Utilization Review RN

Dignity Health

Overview

Dignity Health Mercy San Juan Medical Center is a 370-bed not-for-profit Level 2 Trauma Center located in Carmichael California serving the areas of north Sacramento County and south Placer County for more than 50 years. It is one of the area’s largest and most comprehensive medical centers. Dedicated to the community’s well-being our staff and volunteers provide excellence in care for our patients each year. Mercy San Juan Medical Center has received recognition for being a Comprehensive Stroke Center and Center of Excellence for Bariatric Surgery along with Certificates of Excellence in Perinatal Care Hip- and Knee- Replacement.

Responsibilities

The Utilization Review RN is responsible for the review of medical records for appropriate admission status and continued hospitalization. In this position the incumbent:

Works in collaboration with the attending physician consultants second level physician reviewer and the Care Coordination staff utilizing evidence-based guidelines and critical thinking.

Collaborates with the Concurrent Denial RNs to determine the root cause of denials and implement denial prevention strategies

Collaborates with Patient Access to establish and verify the correct payer source for patient stays and documents the interactions.

Obtains inpatient authorization or provides clinical guidance to Payer Communications staff to support communication with the insurance providers to obtain admission and continued stay authorizations as required within the market.
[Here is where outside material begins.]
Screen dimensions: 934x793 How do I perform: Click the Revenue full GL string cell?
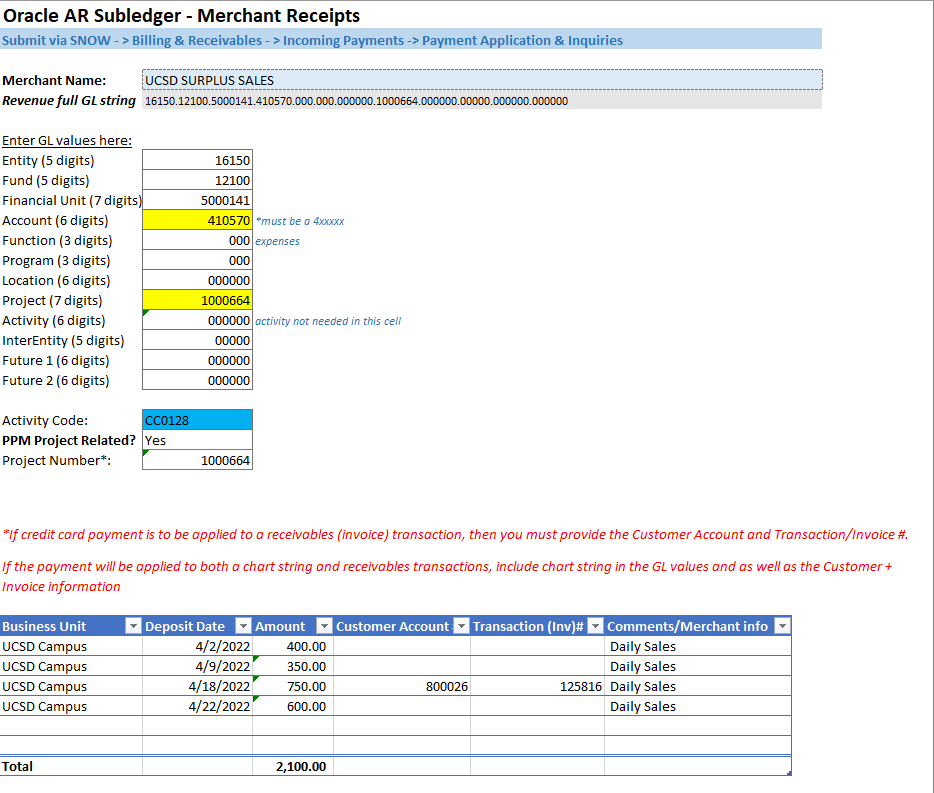pyautogui.click(x=482, y=101)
Essential Responsibilities:

Conducts admission and continued stay reviews per the Care Coordination Utilization Review guidelines to ensure that the hospitalization is warranted based on established criteria and critical thinking. Reviews include admission concurrent and post discharge for appropriate status determination.

Ensures compliance with principles of utilization review hospital policies and external regulatory agencies Peer Review Organization (PRO) Joint Commission and payer defined criteria for eligibility.

Reviews the records for the presence of accurate patient status orders and addresses deficiencies with providers.

Ensures timely communication and follow up with physicians payers Care Coordinators and other stakeholders regarding review outcomes.

Collaborates with facility RN Care Coordinators to ensure progression of care.

Engages the second level physician reviewer internal or external as indicated to support the appropriate status.

Communicates the need for proper notifications and education in alignment with status changes.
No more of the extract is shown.